Log-Scale Quantization in Distributed First-Order Methods: Gradient-based Learning from Distributed Data
Mohammadreza Doostmohammadian, Muhammad I. Qureshi, Mohammad Hossein Khalesi, Hamid R. Rabiee, Usman A. Khan
TL;DR
The paper tackles gradient-based learning over networks with limited bandwidth by introducing a log-scale quantized, first-order distributed optimization method that uses gradient tracking and operates on weight-balanced, time-varying graphs. It provides a convergence analysis showing that, for sufficiently small step-size $\alpha$, the system converges to the global optimum despite sector-bound quantization via $h_l$ with $q_l(z)$, and establishes an explicit bound $0<\alpha<\overline{\alpha} = \frac{|\operatorname{Re}\{\lambda_2\}|}{L\overline{\mathcal{K}}}$ (generalized for switching topologies). The method does not require stochastic weight design; WB matrices suffice and accommodate topology changes, including link failures. Empirical results on academic and real data (e.g., MNIST logistic regression) show that log-scale quantization reduces the optimality gap relative to uniform quantization, especially on structured networks, highlighting practical benefits for resource-constrained distributed learning.
Abstract
Decentralized strategies are of interest for learning from large-scale data over networks.
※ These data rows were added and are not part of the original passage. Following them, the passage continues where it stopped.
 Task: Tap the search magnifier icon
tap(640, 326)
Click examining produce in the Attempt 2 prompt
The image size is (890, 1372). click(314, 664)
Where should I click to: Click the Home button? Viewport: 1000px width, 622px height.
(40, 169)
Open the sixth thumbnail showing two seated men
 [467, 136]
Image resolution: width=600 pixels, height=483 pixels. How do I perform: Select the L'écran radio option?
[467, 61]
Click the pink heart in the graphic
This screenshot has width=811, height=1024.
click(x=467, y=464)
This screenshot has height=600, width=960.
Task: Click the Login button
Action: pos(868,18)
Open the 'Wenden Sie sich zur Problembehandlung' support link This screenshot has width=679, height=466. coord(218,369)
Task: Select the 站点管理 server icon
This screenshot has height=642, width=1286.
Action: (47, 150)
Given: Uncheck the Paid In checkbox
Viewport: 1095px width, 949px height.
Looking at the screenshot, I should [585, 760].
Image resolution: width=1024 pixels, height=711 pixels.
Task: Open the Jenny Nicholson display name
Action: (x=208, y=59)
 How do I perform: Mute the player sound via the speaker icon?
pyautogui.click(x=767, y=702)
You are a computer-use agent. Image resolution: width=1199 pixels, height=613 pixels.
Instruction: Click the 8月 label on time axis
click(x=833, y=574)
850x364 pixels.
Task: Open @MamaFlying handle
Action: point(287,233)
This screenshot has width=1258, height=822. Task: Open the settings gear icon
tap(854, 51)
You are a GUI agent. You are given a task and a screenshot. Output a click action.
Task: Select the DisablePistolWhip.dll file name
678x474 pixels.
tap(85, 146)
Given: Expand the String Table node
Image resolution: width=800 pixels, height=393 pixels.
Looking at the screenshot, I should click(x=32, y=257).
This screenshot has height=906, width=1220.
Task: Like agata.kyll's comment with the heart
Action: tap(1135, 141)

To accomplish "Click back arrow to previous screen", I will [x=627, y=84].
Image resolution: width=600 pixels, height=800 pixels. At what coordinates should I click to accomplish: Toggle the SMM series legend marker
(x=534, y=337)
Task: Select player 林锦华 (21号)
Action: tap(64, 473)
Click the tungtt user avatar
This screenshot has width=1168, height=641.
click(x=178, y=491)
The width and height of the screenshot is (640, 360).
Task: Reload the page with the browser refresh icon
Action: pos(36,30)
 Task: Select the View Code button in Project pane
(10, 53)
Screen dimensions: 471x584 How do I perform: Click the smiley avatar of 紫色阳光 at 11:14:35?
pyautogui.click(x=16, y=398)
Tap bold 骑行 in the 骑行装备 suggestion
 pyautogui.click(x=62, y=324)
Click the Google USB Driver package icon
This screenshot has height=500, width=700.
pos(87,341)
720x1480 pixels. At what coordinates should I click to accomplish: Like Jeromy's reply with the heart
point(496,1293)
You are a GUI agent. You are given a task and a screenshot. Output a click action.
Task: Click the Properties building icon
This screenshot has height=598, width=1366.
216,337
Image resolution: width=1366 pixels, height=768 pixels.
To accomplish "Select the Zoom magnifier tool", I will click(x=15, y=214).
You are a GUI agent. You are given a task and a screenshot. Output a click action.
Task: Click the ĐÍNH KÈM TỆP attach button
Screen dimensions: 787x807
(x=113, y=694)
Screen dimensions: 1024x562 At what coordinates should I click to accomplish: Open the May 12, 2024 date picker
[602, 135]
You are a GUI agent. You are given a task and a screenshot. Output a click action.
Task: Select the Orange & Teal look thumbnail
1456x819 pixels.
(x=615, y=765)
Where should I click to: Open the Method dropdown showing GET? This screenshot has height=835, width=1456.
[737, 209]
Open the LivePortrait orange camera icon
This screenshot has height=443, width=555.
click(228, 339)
This paper studies learning over a network of geographically distributed nodes/agents subject to quantization. Each node possesses a private local cost function, collectively contributing to a global cost function, which the considered methodology aims to minimize. In contrast to many existing papers, the information exchange among nodes is log-quantized to address limited network-bandwidth in practical situations. We consider a first-order computationally efficient distributed optimization algorithm (with no extra inner consensus loop) that leverages node-level gradient correction based on local data and network-level gradient aggregation only over nearby nodes. This method only requires balanced networks with no need for stochastic weight design. It can handle log-scale quantized data exchange over possibly time-varying and switching network setups. We study convergence over both structured networks (for example, training over data-centers) and ad-hoc multi-agent networks (for example, training over dynamic robotic networks). Through experimental validation, we show that (i) structured networks generally result in a smaller optimality gap, and (ii) log-scale quantization leads to a smaller optimality gap compared to uniform quantization.